Di sebuah desa kecil yang dikelilingi oleh pegunungan, hiduplah seorang gadis bernama Maya. Maya adalah anak tunggal dari pasangan petani yang sederhana. Ibunya, Siti, seorang wanita lemah lembut yang selalu menyemangati Maya dalam setiap langkahnya. Ayahnya, Budi, seorang pria pekerja keras yang tak pernah mengeluh walau pekerjaan di ladang sangat berat.
Sejak kecil, Maya memiliki impian untuk menjadi seorang guru. Dia ingin mengajar anak-anak di desanya agar mereka tidak buta huruf seperti kebanyakan penduduk di sana. Setiap senja, Maya duduk di bawah pohon besar di tepi ladang, memandangi matahari yang perlahan tenggelam sambil membaca buku-buku yang dipinjamnya dari sekolah.
Namun, kehidupan tak selalu berjalan mulus. Ketika Maya berusia 12 tahun, ibunya jatuh sakit. Sakit yang awalnya ringan, perlahan menjadi berat. Budi menghabiskan seluruh tabungan mereka untuk mengobati Siti, namun tak ada yang bisa menyelamatkannya. Siti meninggal pada suatu senja, meninggalkan luka mendalam di hati Maya dan Budi.
Sejak kepergian ibunya, Maya merasa dunianya runtuh. Senja yang dulu indah kini terasa kelabu. Dia sering duduk di bawah pohon besar itu, menangis dalam kesunyian. Ayahnya yang dulu kuat, kini tampak rapuh.

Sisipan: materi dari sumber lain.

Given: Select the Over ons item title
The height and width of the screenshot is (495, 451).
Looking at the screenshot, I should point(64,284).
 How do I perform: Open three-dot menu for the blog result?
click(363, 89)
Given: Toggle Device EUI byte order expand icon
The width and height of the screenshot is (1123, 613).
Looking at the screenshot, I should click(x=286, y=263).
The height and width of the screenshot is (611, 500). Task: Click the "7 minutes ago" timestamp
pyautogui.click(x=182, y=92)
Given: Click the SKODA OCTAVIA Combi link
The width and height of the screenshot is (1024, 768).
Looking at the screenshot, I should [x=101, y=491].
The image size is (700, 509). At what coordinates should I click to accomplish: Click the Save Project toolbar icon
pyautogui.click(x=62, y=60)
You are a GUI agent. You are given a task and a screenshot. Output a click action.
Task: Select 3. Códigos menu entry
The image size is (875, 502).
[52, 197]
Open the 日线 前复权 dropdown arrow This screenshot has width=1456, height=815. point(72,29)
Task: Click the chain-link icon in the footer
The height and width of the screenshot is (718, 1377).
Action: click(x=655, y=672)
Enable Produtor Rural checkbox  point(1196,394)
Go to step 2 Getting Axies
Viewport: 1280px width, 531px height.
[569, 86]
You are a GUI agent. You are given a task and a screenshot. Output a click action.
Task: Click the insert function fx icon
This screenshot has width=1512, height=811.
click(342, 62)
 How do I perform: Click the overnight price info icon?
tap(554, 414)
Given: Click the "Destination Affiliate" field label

Namun, Budi berusaha keras untuk tetap kuat di depan Maya, karena dia tahu, hanya dia yang Maya miliki.
Waktu berlalu, Maya tumbuh menjadi remaja yang pintar dan baik hati. Dia selalu mengingat pesan ibunya, “Jadilah cahaya bagi orang lain, Maya.” Dengan tekad yang kuat, Maya berhasil menyelesaikan sekolahnya dengan hasil yang memuaskan. Dia diterima di sebuah universitas di kota besar dengan beasiswa penuh.
Namun, dilema melanda hati Maya. Dia tak ingin meninggalkan ayahnya yang kini bekerja sendirian di ladang. Budi, dengan senyum yang menahan air mata, meyakinkan Maya untuk mengejar mimpinya. “Pergilah, Maya. Jadilah guru seperti yang kau impikan. Ibu pasti bangga padamu.”
Dengan berat hati, Maya pergi ke kota untuk melanjutkan pendidikannya. Setiap senja, dia duduk di balkon asramanya, memandangi matahari terbenam sambil teringat akan masa-masa di desa bersama ibunya. Maya berjanji pada dirinya sendiri, bahwa dia akan kembali ke desa dan mengajar anak-anak di sana.
Empat tahun berlalu, Maya lulus dengan predikat cum laude. Dengan penuh semangat, dia pulang ke desa untuk membangun sekolah kecil di sana. Namun, kebahagiaan itu tak berlangsung lama. Ketika Maya sampai di rumah, dia mendapati ayahnya terbaring lemah di tempat tidur. Ternyata, Budi telah lama sakit, namun menyembunyikannya agar Maya tidak khawatir.
Dalam sisa waktu yang ada, Maya merawat ayahnya dengan penuh kasih sayang. Senja demi senja mereka lewati bersama, mengingat kenangan indah tentang Siti. Hingga pada suatu senja, Budi mengembuskan napas terakhirnya di pelukan Maya, meninggalkan gadis itu sendiri di dunia. Maya kembali ke pohon besar di tepi ladang, tempat di mana dia dulu sering duduk bersama ibunya. Matahari terbenam, menciptakan bayang-bayang panjang di tanah. Maya menangis tersedu-sedu, namun di dalam hatinya, dia tahu bahwa ibunya dan ayahnya selalu ada di sana, bersama senja yang indah.
Dengan tekad yang kuat, Maya bangkit. Dia mendirikan sekolah di desa itu, mengajar anak-anak dengan penuh cinta, seperti yang selalu dia impikan. Bayang-bayang di ujung senja menjadi saksi bisu akan keteguhan hati seorang gadis yang kehilangan, namun menemukan kekuatan dalam kenangan dan cinta.
Senja yang kelabu itu kini berubah menjadi senja yang penuh harapan, di mana Maya menjadi cahaya bagi desanya, mewujudkan impian yang diwariskan oleh kedua orang tuanya.